Many commenters expressed fascination with the ingenuity and persistence demonstrated by the author of the Twitter thread. They admired the "clever hack" and the detailed breakdown of the reverse engineering process. The ability to essentially trick the system into executing arbitrary code was seen as a significant achievement, showcasing the potential vulnerabilities and unexpected capabilities of these large language models.
Some users discussed the implications of this discovery for security. Concerns were raised about the possibility of malicious code injection and the potential for misuse of such techniques. The discussion touched on the broader challenges of securing AI systems and the need for robust safeguards against these kinds of exploits.
A few comments delved into the technical aspects of the exploit, discussing the specific methods used and the underlying mechanisms that made it possible. They analyzed the author's approach and speculated about potential improvements or alternative techniques. There was some debate about the practical applications of this specific exploit, with some arguing that its limitations made it more of a proof-of-concept than a readily usable tool.
The ethical implications of reverse engineering and exploiting AI systems were also briefly touched upon. While some viewed it as a valuable exercise in understanding and improving these systems, others expressed reservations about the potential for misuse and the importance of responsible disclosure.

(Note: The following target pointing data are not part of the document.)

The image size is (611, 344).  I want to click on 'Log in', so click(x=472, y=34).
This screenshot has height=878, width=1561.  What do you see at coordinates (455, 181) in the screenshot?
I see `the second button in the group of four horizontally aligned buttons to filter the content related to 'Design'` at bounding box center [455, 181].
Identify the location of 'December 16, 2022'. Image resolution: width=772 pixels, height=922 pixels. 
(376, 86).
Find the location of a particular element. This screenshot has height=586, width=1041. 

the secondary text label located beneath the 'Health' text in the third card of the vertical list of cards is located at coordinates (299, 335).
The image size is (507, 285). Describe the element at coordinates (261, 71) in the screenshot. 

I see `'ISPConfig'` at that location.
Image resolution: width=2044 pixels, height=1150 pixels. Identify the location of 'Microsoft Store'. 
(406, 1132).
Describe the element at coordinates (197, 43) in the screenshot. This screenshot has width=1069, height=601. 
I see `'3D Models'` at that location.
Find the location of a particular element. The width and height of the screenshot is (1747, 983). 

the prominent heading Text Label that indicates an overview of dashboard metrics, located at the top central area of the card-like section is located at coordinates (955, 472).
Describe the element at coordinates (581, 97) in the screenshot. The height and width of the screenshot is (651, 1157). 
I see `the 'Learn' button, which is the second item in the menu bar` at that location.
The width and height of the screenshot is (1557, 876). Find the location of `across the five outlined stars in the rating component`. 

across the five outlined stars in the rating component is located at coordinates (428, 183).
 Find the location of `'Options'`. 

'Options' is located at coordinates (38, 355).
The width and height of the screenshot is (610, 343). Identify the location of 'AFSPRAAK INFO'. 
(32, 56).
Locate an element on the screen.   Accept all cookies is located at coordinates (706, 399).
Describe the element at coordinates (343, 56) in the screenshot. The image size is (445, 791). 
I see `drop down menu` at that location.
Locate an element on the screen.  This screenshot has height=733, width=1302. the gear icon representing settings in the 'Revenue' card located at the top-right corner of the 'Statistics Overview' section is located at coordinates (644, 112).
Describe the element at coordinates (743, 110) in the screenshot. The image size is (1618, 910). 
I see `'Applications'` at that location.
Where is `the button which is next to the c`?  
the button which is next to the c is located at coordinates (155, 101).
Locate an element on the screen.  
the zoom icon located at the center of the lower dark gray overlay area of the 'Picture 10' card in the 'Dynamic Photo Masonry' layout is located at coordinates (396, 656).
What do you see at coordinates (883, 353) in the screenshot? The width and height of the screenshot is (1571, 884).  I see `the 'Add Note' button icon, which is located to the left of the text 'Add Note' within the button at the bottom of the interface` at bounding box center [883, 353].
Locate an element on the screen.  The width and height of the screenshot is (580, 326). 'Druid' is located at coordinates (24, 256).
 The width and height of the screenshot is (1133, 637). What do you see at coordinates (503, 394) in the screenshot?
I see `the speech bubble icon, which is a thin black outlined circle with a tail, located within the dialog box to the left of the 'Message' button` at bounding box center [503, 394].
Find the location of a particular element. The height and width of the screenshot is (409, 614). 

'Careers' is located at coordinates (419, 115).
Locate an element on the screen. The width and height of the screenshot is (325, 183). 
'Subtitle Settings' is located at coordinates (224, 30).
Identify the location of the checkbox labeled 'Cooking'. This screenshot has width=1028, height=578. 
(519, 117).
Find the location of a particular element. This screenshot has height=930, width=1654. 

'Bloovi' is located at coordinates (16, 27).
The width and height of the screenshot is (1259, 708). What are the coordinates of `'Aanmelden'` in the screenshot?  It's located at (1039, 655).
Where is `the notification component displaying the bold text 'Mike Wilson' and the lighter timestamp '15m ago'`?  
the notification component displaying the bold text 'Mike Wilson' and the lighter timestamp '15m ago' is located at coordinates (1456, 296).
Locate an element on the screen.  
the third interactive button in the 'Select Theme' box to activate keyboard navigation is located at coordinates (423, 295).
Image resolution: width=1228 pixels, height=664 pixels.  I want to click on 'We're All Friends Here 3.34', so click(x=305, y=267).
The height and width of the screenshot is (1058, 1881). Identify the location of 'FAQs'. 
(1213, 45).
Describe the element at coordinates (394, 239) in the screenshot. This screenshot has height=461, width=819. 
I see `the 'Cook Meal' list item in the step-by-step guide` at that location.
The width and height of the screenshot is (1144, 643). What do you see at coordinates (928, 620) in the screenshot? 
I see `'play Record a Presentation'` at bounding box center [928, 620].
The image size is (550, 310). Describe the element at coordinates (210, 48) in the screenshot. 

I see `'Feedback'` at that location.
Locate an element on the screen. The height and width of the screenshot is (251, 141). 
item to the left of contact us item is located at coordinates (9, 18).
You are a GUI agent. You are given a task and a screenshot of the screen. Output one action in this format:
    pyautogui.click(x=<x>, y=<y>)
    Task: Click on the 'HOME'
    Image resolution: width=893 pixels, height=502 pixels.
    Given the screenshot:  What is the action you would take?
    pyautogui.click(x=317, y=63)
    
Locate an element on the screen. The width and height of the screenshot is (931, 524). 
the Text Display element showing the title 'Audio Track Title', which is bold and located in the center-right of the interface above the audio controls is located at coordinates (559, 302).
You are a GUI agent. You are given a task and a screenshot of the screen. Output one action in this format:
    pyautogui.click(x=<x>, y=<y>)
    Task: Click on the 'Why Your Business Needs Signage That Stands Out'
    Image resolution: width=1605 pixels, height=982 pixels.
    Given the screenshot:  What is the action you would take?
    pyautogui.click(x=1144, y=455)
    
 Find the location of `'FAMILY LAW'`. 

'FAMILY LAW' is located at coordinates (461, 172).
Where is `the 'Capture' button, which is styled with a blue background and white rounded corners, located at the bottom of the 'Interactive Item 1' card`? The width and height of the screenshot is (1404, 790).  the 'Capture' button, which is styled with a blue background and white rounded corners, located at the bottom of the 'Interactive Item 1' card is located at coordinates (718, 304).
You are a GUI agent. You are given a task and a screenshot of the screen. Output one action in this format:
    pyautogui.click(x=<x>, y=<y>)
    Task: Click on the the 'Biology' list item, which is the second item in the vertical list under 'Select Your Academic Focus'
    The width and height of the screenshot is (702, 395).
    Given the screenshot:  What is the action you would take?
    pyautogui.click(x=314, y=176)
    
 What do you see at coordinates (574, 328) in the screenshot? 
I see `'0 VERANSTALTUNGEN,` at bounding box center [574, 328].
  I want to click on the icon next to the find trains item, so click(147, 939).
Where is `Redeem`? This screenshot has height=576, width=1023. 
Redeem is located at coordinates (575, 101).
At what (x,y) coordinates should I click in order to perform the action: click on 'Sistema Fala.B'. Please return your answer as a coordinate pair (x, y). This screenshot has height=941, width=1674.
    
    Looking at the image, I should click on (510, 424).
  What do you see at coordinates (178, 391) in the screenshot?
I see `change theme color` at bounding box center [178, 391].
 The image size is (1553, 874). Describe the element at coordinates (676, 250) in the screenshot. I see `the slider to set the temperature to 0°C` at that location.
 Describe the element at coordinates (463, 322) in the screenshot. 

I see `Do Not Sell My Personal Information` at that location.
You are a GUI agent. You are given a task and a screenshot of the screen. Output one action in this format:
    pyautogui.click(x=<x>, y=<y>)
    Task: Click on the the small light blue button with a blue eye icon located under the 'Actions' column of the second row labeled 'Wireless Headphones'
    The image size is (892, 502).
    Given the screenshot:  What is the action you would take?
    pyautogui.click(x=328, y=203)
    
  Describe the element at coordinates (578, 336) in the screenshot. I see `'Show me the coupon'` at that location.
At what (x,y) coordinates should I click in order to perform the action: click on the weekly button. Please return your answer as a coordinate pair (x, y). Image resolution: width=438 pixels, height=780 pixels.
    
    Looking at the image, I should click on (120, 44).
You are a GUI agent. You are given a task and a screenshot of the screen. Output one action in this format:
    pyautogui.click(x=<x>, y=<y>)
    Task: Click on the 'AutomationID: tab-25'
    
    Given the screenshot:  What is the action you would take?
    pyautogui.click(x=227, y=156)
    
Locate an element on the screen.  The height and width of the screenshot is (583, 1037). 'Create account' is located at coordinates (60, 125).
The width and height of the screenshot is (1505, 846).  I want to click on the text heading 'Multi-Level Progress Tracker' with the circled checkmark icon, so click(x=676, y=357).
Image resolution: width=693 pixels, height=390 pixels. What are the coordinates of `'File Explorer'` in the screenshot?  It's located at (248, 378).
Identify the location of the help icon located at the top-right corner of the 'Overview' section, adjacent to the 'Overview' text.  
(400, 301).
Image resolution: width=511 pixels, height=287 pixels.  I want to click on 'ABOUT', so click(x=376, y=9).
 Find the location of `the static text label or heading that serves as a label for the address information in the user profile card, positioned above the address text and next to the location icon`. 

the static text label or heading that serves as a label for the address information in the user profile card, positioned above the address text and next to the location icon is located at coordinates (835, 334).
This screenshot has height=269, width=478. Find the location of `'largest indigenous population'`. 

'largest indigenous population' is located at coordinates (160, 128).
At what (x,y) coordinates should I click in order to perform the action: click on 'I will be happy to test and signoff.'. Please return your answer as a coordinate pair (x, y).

Several commenters shared related examples of unexpected behavior and emergent capabilities in large language models, highlighting the ongoing evolution and unpredictable nature of these systems. The discussion reflected a sense of both excitement and caution regarding the future of AI and the need for careful consideration of its potential implications. The overall tone was one of impressed curiosity mixed with a healthy dose of concern about the security implications.